HOW TO COMPLETE THIS TASK:
Apart from the pictures, return every line of the listing exactly.
━━━━━ AVAILABLE RECORDS ━━━━━
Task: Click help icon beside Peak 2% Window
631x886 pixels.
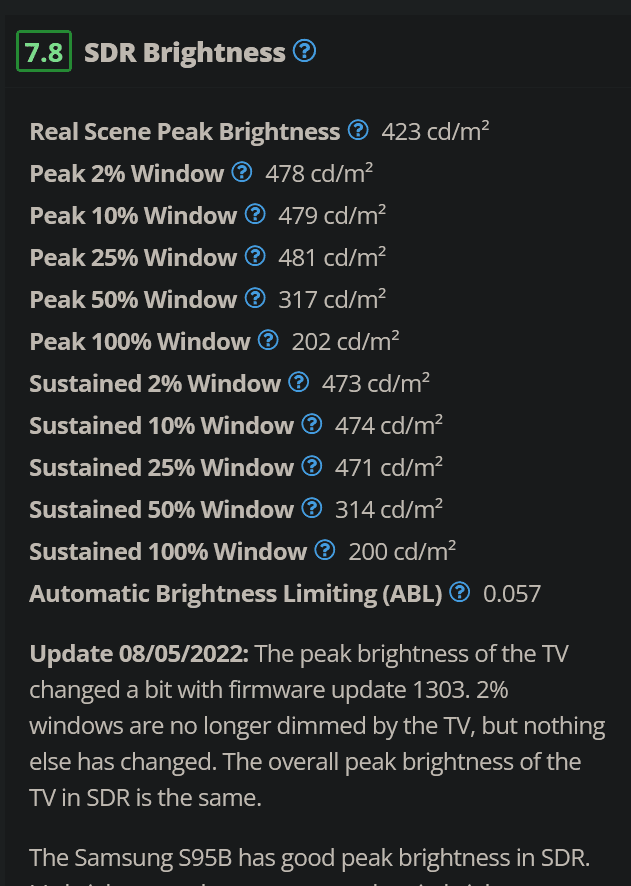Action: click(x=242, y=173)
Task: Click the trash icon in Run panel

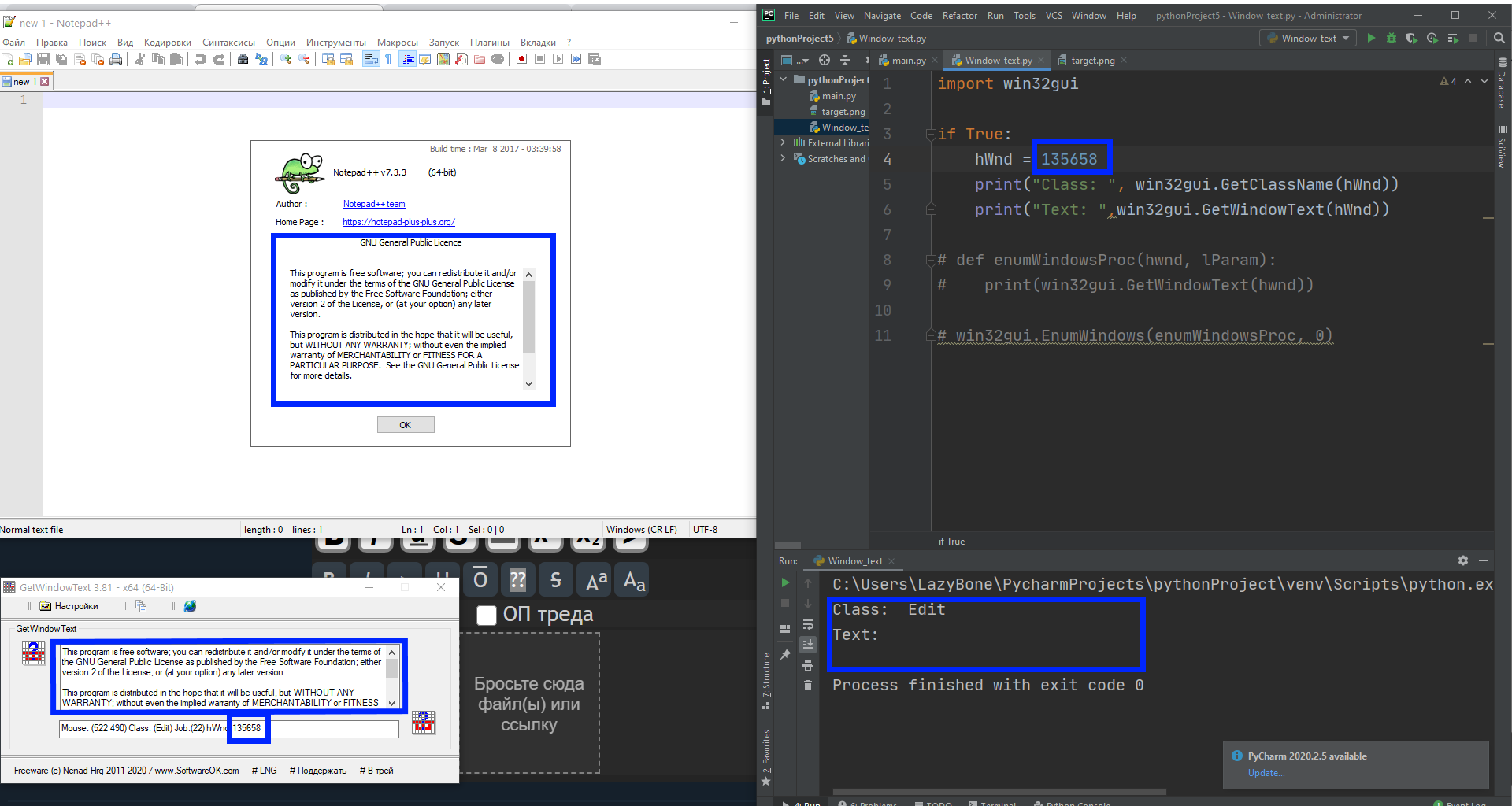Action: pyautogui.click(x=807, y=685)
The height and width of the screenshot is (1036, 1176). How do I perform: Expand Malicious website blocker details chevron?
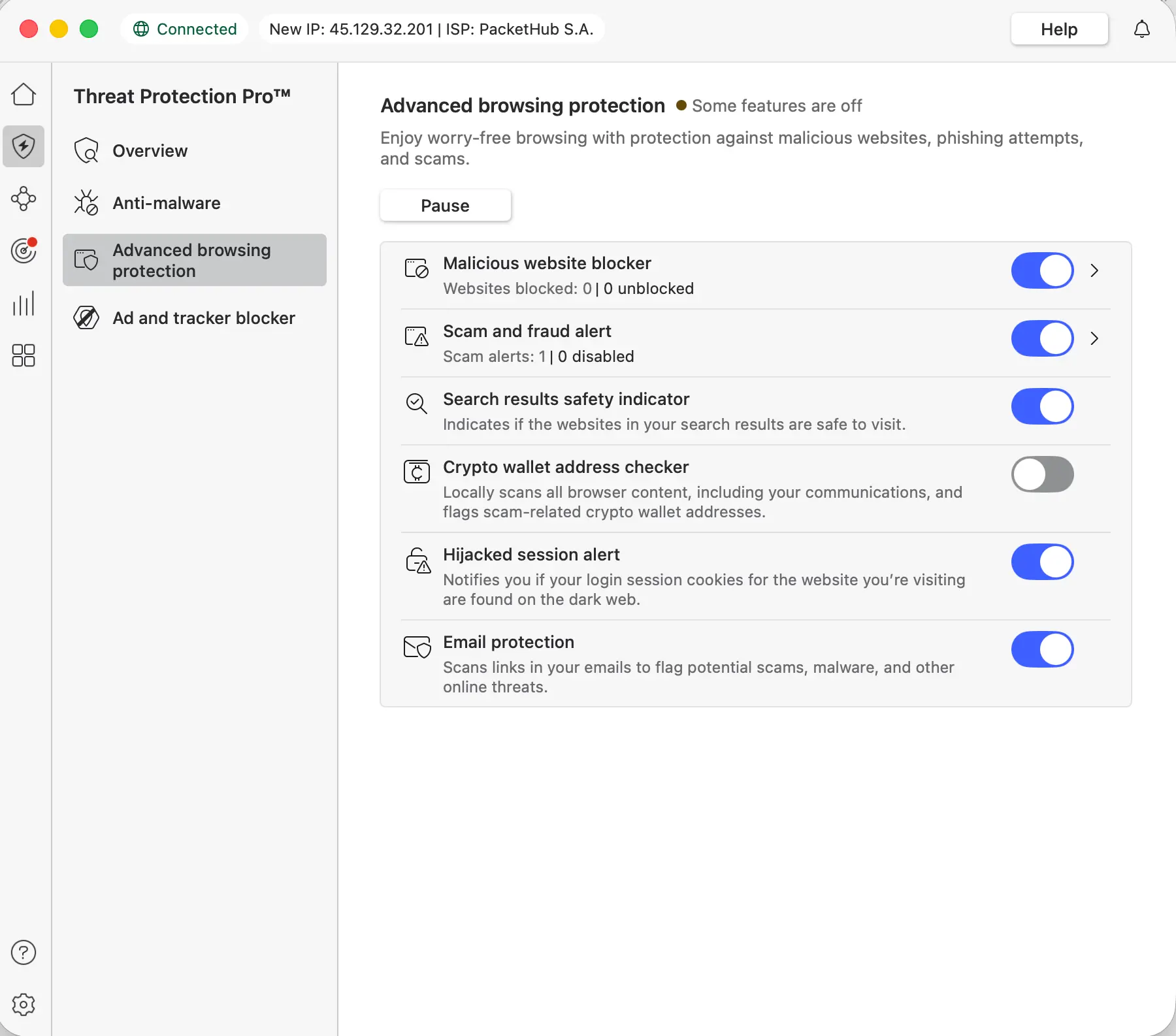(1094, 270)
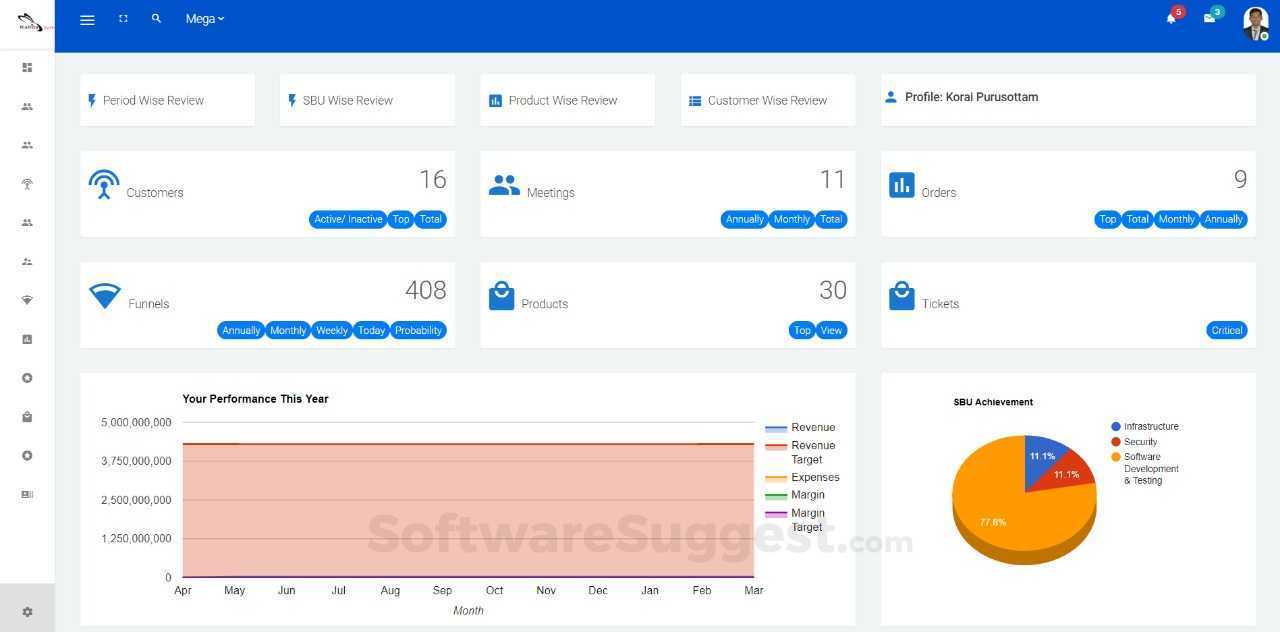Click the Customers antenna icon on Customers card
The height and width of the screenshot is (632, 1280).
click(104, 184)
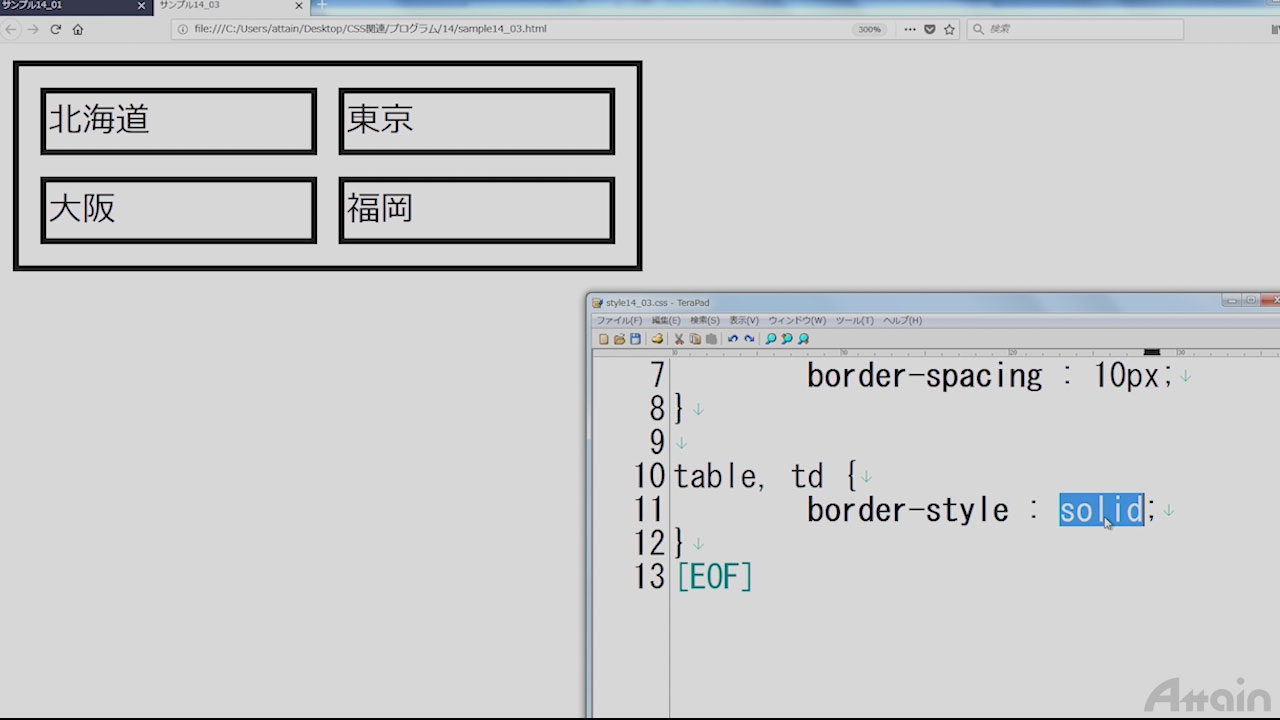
━━━━━
TASK RESULT:
Task: Click help icon beside Peak 2% Window
631x886 pixels.
Action: click(x=242, y=173)
Task: Click the trash icon in Run panel

Action: pyautogui.click(x=807, y=685)
The height and width of the screenshot is (1036, 1176). How do I perform: Expand Malicious website blocker details chevron?
(1094, 270)
Click the Customers antenna icon on Customers card
The height and width of the screenshot is (632, 1280).
click(104, 184)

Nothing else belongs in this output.